_GOAL OF THE EXERCISE:_
Copy out the material below word for word, keeping every line as it is.

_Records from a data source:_

- - - - - - -

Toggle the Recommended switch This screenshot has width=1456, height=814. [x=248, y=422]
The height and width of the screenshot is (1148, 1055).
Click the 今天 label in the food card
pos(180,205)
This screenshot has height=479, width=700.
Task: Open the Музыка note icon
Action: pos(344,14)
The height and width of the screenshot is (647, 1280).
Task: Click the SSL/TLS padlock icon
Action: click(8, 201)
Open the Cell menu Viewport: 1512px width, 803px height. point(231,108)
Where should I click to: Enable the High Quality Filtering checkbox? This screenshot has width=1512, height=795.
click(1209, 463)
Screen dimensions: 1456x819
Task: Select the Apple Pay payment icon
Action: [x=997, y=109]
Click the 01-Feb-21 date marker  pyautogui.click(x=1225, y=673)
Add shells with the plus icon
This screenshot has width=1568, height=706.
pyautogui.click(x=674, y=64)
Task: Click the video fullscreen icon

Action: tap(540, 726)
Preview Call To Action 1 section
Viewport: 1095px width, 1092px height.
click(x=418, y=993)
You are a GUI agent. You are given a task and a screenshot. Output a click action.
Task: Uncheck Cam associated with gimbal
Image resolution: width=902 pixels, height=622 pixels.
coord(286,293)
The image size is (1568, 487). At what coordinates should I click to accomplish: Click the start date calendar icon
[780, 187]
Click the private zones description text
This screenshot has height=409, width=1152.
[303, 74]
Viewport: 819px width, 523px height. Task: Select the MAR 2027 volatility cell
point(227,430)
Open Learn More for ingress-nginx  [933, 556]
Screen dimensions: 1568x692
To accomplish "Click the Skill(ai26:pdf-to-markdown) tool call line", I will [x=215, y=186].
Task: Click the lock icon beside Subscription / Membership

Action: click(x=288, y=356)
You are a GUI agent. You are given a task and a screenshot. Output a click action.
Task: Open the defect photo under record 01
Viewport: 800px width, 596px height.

- - - - - - -

_RIGHT ANSWER:_
Toggle the Recommended switch This screenshot has width=1456, height=814. [x=248, y=422]
The height and width of the screenshot is (1148, 1055).
Click the 今天 label in the food card
pos(180,205)
This screenshot has height=479, width=700.
Task: Open the Музыка note icon
Action: pos(344,14)
The height and width of the screenshot is (647, 1280).
Task: Click the SSL/TLS padlock icon
Action: click(8, 201)
Open the Cell menu Viewport: 1512px width, 803px height. point(231,108)
Where should I click to: Enable the High Quality Filtering checkbox? This screenshot has width=1512, height=795.
click(1209, 463)
Screen dimensions: 1456x819
Task: Select the Apple Pay payment icon
Action: [x=997, y=109]
Click the 01-Feb-21 date marker  pyautogui.click(x=1225, y=673)
Add shells with the plus icon
This screenshot has width=1568, height=706.
pyautogui.click(x=674, y=64)
Task: Click the video fullscreen icon

Action: tap(540, 726)
Preview Call To Action 1 section
Viewport: 1095px width, 1092px height.
click(x=418, y=993)
You are a GUI agent. You are given a task and a screenshot. Output a click action.
Task: Uncheck Cam associated with gimbal
Image resolution: width=902 pixels, height=622 pixels.
coord(286,293)
The image size is (1568, 487). At what coordinates should I click to accomplish: Click the start date calendar icon
[780, 187]
Click the private zones description text
This screenshot has height=409, width=1152.
[303, 74]
Viewport: 819px width, 523px height. Task: Select the MAR 2027 volatility cell
point(227,430)
Open Learn More for ingress-nginx  [933, 556]
Screen dimensions: 1568x692
To accomplish "Click the Skill(ai26:pdf-to-markdown) tool call line", I will [x=215, y=186].
Task: Click the lock icon beside Subscription / Membership

Action: click(x=288, y=356)
You are a GUI agent. You are given a task and a screenshot. Output a click action.
Task: Open the defect photo under record 01
Viewport: 800px width, 596px height.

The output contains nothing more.